Micro-fracture variation and grinding performance of PCBN superabrasive grains in high-speed grinding

Abstract

Abstract In this work, a finite element analysis model of micro-fracture of polycrystalline cubic boron nitride (PCBN) superabrasive grains based on Voronoi diagrams was established to study the fracture behaviour during the single-grain high-speed grinding process of Inconel 718 nickel-based superalloys. The profile evolution of grain was predicted by iterating the profile of fractured grain and analysed by combination with the experimental results. The effects of internal stresses and microstructure of PCBN grain on grain fracture were investigated.
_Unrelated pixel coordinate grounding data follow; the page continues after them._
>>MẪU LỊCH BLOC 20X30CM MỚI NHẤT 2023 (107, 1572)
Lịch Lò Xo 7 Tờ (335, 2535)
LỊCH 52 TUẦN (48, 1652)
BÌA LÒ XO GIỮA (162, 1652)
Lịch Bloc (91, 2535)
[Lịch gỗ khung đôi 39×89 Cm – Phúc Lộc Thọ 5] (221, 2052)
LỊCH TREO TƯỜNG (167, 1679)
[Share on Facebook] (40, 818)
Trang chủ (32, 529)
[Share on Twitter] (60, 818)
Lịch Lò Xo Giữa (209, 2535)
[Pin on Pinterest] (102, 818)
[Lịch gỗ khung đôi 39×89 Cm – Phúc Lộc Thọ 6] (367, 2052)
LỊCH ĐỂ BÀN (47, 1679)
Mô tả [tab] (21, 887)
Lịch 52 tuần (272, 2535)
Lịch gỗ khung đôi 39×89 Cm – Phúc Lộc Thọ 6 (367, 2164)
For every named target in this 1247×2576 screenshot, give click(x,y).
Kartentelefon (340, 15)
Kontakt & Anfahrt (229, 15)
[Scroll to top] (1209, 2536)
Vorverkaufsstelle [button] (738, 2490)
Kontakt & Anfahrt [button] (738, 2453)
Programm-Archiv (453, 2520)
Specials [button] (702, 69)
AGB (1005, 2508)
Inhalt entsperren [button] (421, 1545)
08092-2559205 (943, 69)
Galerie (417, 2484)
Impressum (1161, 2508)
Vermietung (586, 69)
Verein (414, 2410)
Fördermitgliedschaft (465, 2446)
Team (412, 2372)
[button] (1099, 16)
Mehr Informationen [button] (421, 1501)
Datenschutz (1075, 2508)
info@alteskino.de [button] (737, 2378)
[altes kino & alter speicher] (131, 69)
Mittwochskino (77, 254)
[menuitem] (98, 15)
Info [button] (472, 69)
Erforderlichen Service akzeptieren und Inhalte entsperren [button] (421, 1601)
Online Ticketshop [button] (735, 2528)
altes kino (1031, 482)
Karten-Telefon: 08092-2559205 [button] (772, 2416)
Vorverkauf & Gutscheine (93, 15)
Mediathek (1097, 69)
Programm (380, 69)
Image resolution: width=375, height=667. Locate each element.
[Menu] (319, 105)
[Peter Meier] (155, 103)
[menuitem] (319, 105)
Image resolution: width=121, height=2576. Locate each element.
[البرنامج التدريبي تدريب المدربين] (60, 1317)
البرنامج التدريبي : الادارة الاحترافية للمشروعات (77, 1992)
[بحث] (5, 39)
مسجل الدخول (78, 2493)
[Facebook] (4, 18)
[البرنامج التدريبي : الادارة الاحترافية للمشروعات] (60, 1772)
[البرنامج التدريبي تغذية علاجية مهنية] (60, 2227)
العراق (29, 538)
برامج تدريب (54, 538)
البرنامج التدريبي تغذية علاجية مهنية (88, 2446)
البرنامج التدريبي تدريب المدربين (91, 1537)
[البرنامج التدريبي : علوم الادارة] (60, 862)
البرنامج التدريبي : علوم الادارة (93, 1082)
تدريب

The profile evolution and chip formation process of PCBN grain due to micro-fracture were analysed, and the effect of micro-fracture on the grinding performance of PCBN grain was studied. Results showed that the main fracture modes of PCBN grain were micro-fracture near cutting edges and crack propagation inside the grain. Tensile stress was the main internal affecting factor of the fracture behaviour and led to more consumed volume than compressive stress. The microstructure of PCBN grain hindered the stress transfer and made the grain susceptible to cracks and micro-fractures. The number of cutting edges involved in the cutting process varied due to micro-fractures. The balance between the difficulty in chip formation and energy loss could only be reached when the percentage of fractured regions ranged from 40% to 50%. Micro-fracture changed the profile and sharpness of PCBN grain, thereby forming a ‘passivation-sharpening’ cycle.